Whether remitting the matter back for passing a speaking order on the objections raised against the reopening of the assessment, would amount to extension of period of limitation? - Held No

 

1. If the Assessing Officer has passed the order of assessment within the prescribed period of limitation and thereafter, if such order is put to challenge before the Court of law and consequently, is set aside on some reason, which in the opinion of the Court is a curable defect, it is always open for the Court to remit the matter back to the Assessing Officer for passing a fresh order of assessment after curing those defects. In such cases, it does not mean that the Court has extended the period of limitation. Needles to say that once the Court has set aside the order and remitted the matter back to the Assessing Authority, the parties are reverted back to their original position as existed before passing the order of assessment and therefore, a fresh order to be passed in pursuant to such remand, is deemed to have been passed within the prescribed period of limitation, even though the time prescribed so under statute got expired by that time.

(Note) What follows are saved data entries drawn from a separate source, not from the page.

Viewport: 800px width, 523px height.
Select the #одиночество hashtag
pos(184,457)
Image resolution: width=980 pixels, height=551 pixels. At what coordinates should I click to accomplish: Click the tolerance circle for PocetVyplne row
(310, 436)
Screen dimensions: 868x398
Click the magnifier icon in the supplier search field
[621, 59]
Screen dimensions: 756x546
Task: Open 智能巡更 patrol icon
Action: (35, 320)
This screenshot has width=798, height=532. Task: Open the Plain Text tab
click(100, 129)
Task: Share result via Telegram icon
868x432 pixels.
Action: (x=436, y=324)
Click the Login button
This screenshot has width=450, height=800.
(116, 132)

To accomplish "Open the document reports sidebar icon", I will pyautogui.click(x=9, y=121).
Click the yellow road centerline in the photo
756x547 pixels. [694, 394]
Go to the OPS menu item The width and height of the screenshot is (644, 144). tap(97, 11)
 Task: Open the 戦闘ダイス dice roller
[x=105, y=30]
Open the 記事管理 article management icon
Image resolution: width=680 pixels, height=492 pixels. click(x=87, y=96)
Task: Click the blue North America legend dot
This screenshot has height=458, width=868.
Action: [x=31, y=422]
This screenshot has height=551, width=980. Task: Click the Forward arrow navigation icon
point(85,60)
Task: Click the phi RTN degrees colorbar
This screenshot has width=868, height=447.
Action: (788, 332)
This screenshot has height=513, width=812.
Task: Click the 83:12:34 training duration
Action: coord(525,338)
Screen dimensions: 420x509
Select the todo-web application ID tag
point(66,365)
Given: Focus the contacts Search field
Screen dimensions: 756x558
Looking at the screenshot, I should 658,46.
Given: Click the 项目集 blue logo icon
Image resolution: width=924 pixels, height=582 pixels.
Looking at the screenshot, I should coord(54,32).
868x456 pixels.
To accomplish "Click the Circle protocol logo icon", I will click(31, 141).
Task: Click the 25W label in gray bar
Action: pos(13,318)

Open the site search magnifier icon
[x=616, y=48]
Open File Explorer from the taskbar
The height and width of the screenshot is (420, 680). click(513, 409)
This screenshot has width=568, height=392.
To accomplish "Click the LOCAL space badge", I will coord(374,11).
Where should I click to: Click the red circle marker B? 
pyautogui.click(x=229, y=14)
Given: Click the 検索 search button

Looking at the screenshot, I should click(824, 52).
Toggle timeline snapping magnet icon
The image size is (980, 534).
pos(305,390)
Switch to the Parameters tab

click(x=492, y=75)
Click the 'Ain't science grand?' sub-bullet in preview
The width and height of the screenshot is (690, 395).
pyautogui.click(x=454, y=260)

2. The Assessing Officer is bound to furnish reasons within a reasonable time. On receipt of reasons, the assessee is entitled to file objections to issuance of notice and the assessing officer is bound to dispose of the same by passing a speaking order. 

Berger Paints vs. Acit1. Writ petition filed under Article 226 of the Constitution of India praying for issuance of a Writ of Certiorari to call for the records of the respondent contained in its Assessment Order dated 30.12.2016 in PAN: AAACH1651B, passed under Section 143(3) of the Income Tax Act, 1961, for the assessment year 2012-13 and to quash the same as arbitrary , unjust and illegal

2. The petitioner is aggrieved against the order of assessment dated 30.12.2016 passed under Section 143(3) of Income Tax Act, 1961, for the assessment year 2012-13

3. The petitioner is a real estate Company involved in the development of properties. They filed their return for the assessment year 2012-13 on 30.09.2012, admitting a nil total income. The petitioner's case was selected for scrutiny and notice dated 03.12.2014 was issued under Section 143(2) of the Income Tax Act, 1961. On 29.12.2014, the petitioner, through their authorised representative, submitted certain documents pertaining to the issue

4. After detailed scrutiny of the documents and hearing the petitioner's representative on various dates, the respondent passed an order of assessment on 23.03.2015, by accepting the petitioner's return

5. While so, the respondent issued a notice dated 16.10.2015 under Section 148 of the said Act seeking to reopen the assessment under Section 147 of the said Act, simply by stating that the respondent has reasons to believe that the petitioner's income escaped assessment

6. By letter dated 20.11.2015, the petitioner requested for furnishing the informations pertaining to the reasons for reopening the assessment and the copies of documents relied upon by the respondent

7. The petitioner also requested to treat the return filed on 30.09.2012 as response to the notice under Section 148 of the said Act.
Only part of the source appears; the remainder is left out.